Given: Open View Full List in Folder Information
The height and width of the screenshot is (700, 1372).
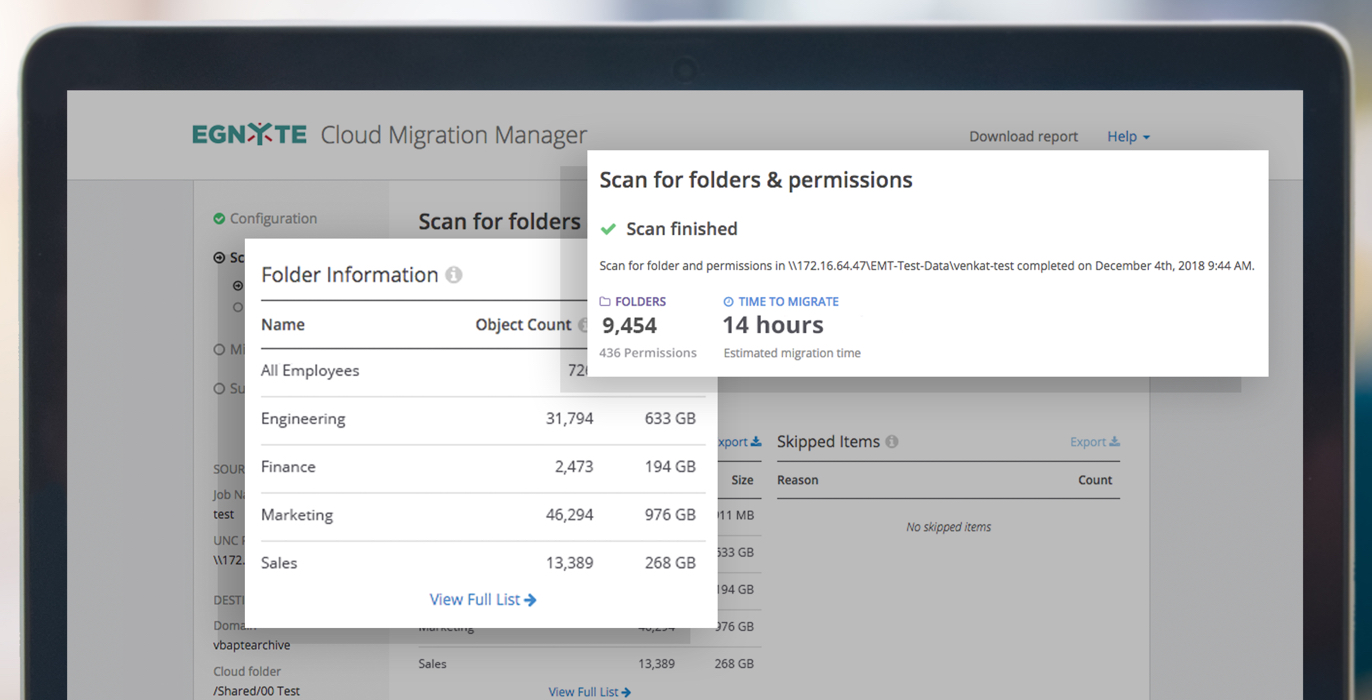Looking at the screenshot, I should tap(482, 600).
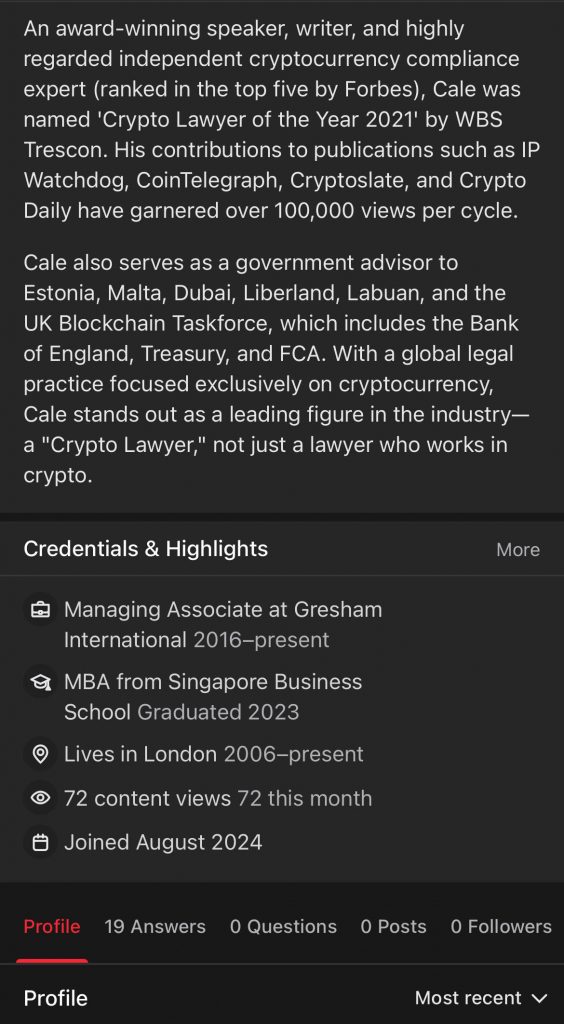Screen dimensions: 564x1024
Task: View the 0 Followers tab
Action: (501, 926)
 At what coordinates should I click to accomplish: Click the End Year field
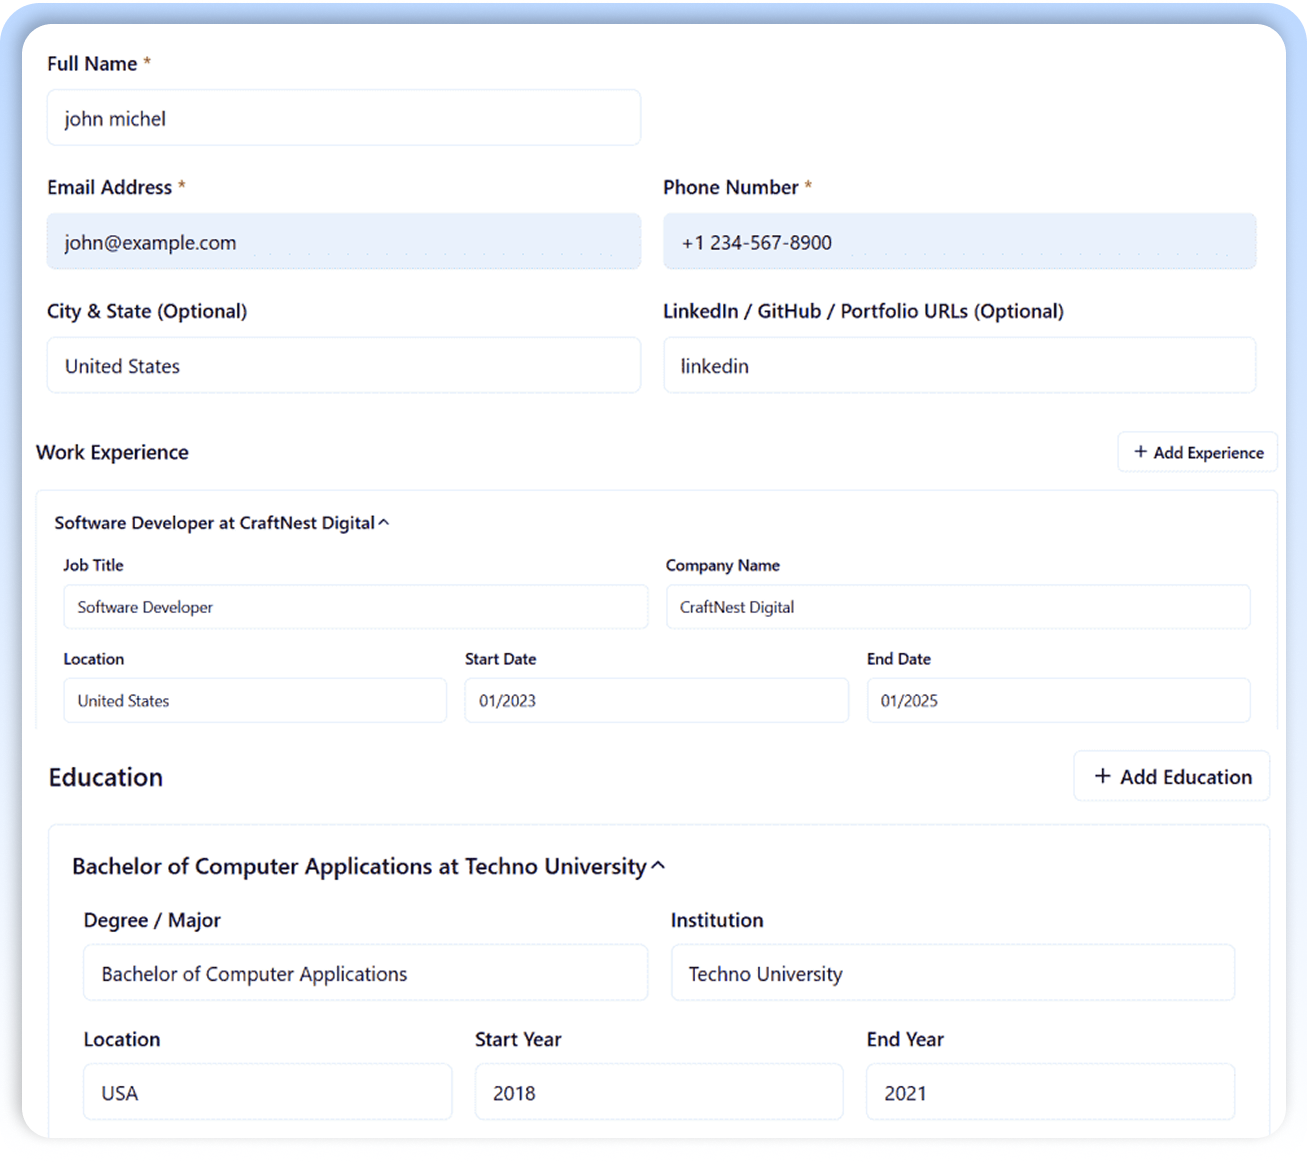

-----

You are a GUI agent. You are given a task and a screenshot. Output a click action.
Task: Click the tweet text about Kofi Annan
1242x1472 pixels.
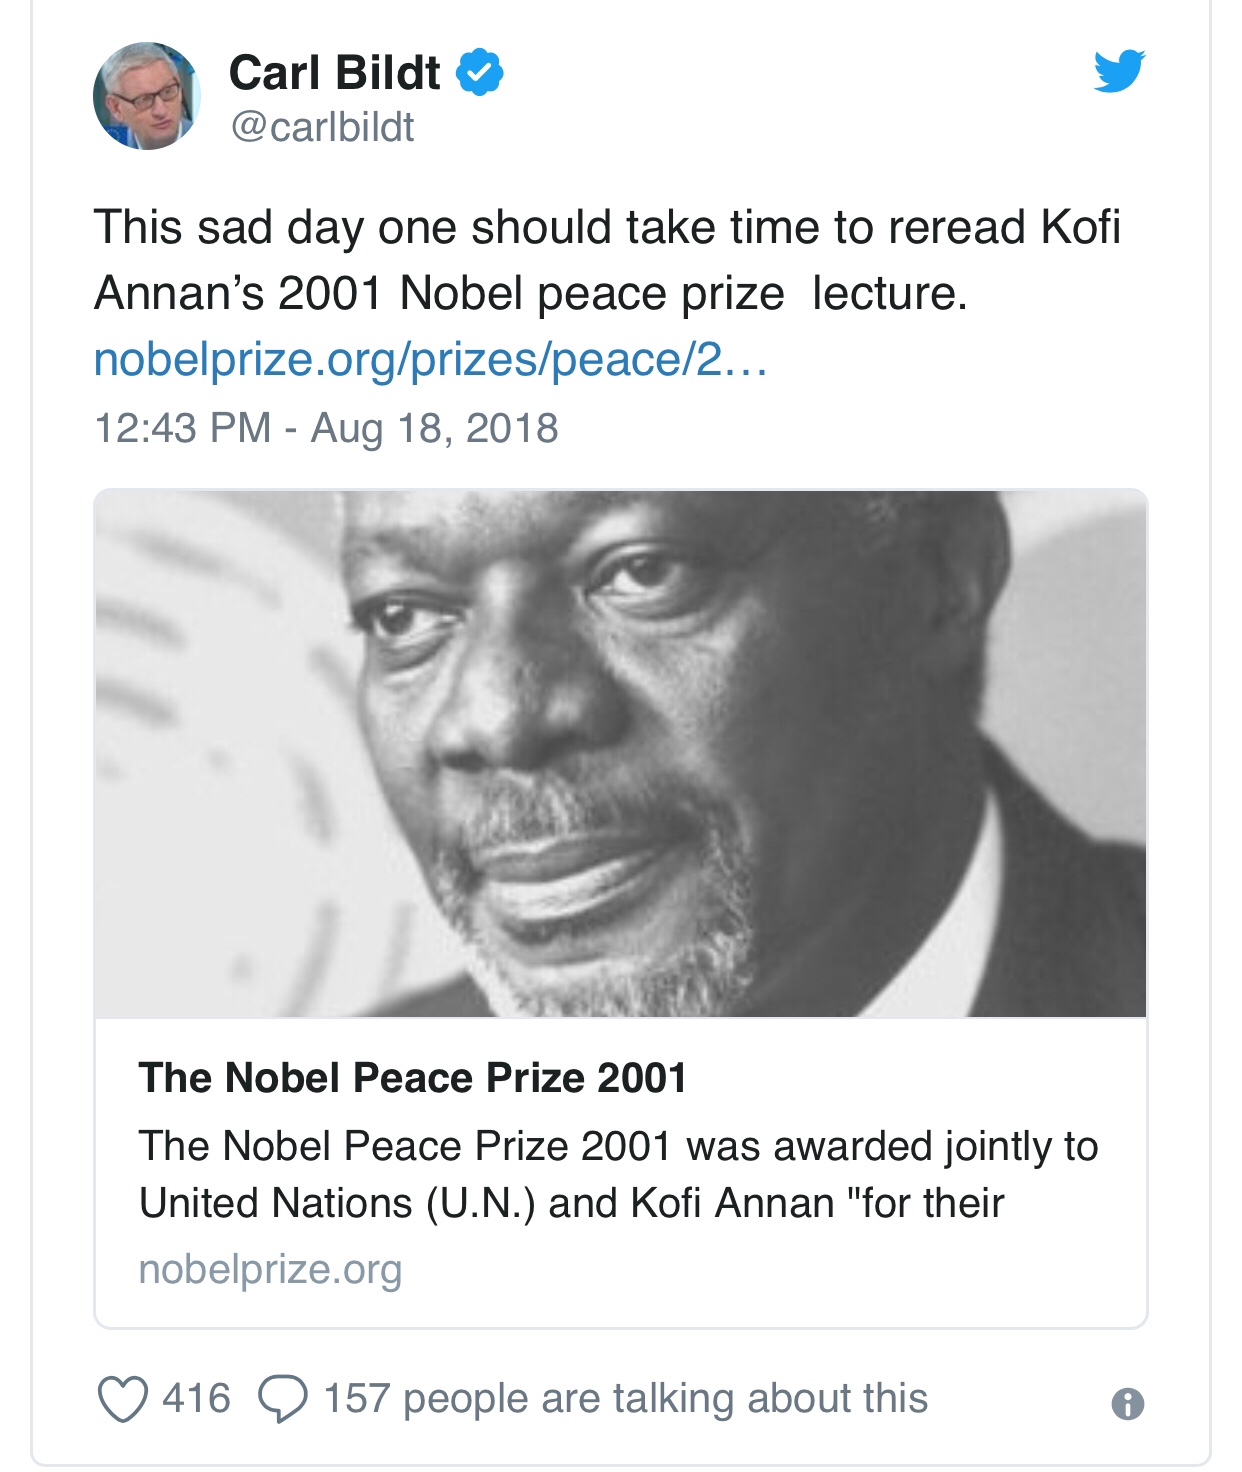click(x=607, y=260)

-----

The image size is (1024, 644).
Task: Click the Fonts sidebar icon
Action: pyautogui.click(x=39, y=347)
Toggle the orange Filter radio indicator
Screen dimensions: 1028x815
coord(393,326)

-----

The stretch above running from the line with "Given: Open View" through the line with "At what coordinates" is all you should copy, exactly, leaving out the pictures.

Given: Open View Full List in Folder Information
The height and width of the screenshot is (700, 1372).
Looking at the screenshot, I should tap(482, 600).
Screen dimensions: 564x1024
Task: View the 0 Followers tab
Action: (501, 926)
 At what coordinates should I click to accomplish: Click the End Year field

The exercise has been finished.